Question

The Earth is constantly being bombarded by cosmic rays, which consist mostly of protons. These protons are incident on the Earth's atmosphere from all directions at a rate of \(1245 .\) protons per square meter per second. Assuming that the depth of Earth's atmosphere is \(120.0 \mathrm{~km}\), what is the total charge incident on the atmosphere in 5.000 min? Assume that the radius of the surface of the Earth is \(6378 . \mathrm{km}\).

Short answer

Answer: The total charge incident on the Earth's atmosphere in 5 minutes is approximately \(3.05 \times 10^2 \mathrm{C}\).

Step-by-step solution

1. Calculate the surface area of the Earth.

We know that the surface area of a sphere is given by the formula: \(A = 4 \pi r^2\). Using the Earth's radius (\(r = 6378 \mathrm{~km}\)), we can find the surface area of the Earth's atmosphere. Note that the radius should be converted to meters. \(A = 4 \pi (6378 \times 10^3)^2 = 4 \pi \times (4.076 \times 10^{14}) = 5.109 \times 10^{15} \mathrm{m^2}\)

2. Find the number of incident protons per second on the entire Earth's surface.

Now, we are given the rate of protons incident per square meter per second, which is \(1245 \mathrm{~protons/m^2s}\). To find the total number of incident protons per second, we multiply this rate by the surface area of the Earth. Total Incident Protons/second = (Rate of Incident Protons/square meter) x (Surface Area of Earth) Total Incident Protons/second = \(1245 \mathrm{~protons/m^2s} \times 5.109 \times 10^{15} \mathrm{m^2} = 6.359 \times 10^{18} \mathrm{protons/s}\)

3. Calculate the total number of incident protons within 5 minutes.

We want to find the total number of incident protons within 5 minutes. Since we have the number of protons incident per second, we just need to multiply this by the number of seconds in 5 minutes. Total Incident Protons (5 minutes) = (Total Incident Protons/second) × (Number of seconds in 5 minutes) Total Incident Protons (5 minutes) = (\(6.359 \times 10^{18} \mathrm{protons/s}\)) × (5 × 60) = \(1.909 \times 10^{21} \mathrm{protons}\)

4. Find the total charge incident on the atmosphere.
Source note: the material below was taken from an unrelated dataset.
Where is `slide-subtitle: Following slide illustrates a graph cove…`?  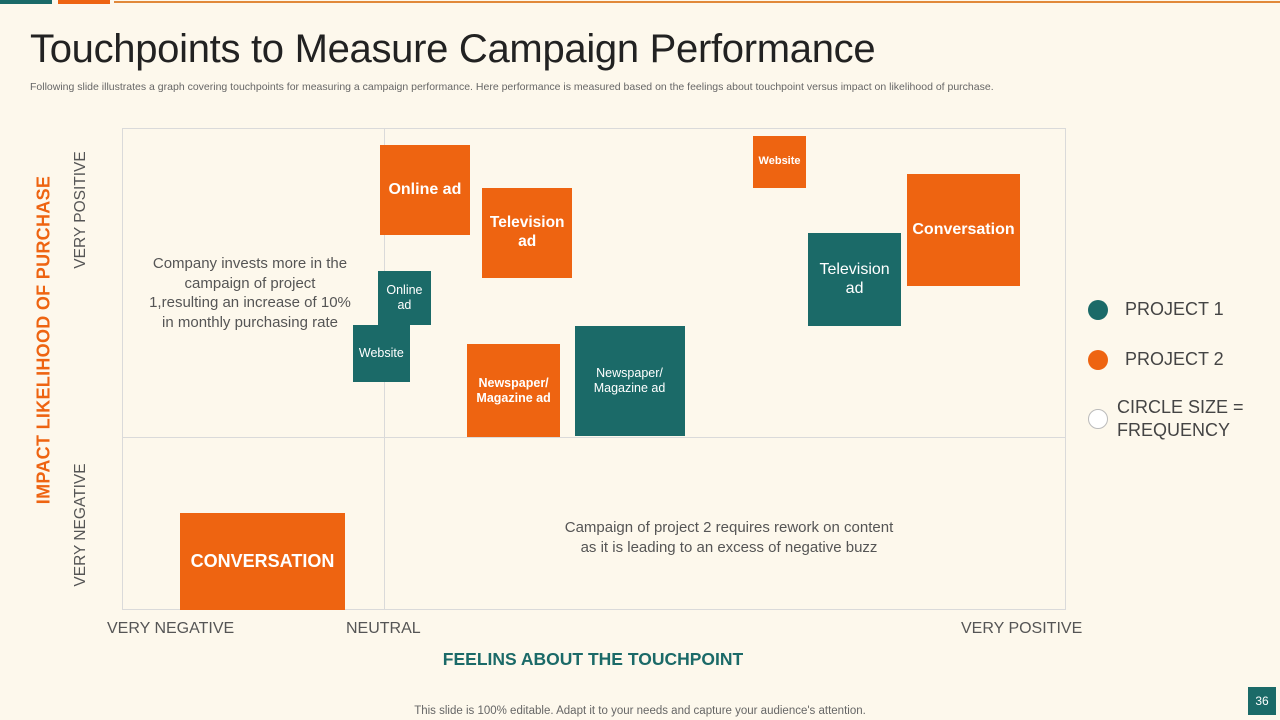 slide-subtitle: Following slide illustrates a graph cove… is located at coordinates (512, 87).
We know that each proton has a charge of \(1.602 \times 10^{-19} \mathrm{C}\). To find the total charge, we multiply this charge by the total number of incident protons. Total Charge = (Charge of a single proton) × (Total Incident Protons) Total Charge = (\(1.602 \times 10^{-19} \mathrm{C}\)) × (\(1.909 \times 10^{21} \mathrm{protons}\)) = \(3.05 \times 10^2 \mathrm{C}\) The total charge incident on the Earth's atmosphere in 5 minutes is approximately \(3.05 \times 10^2 \mathrm{C}\).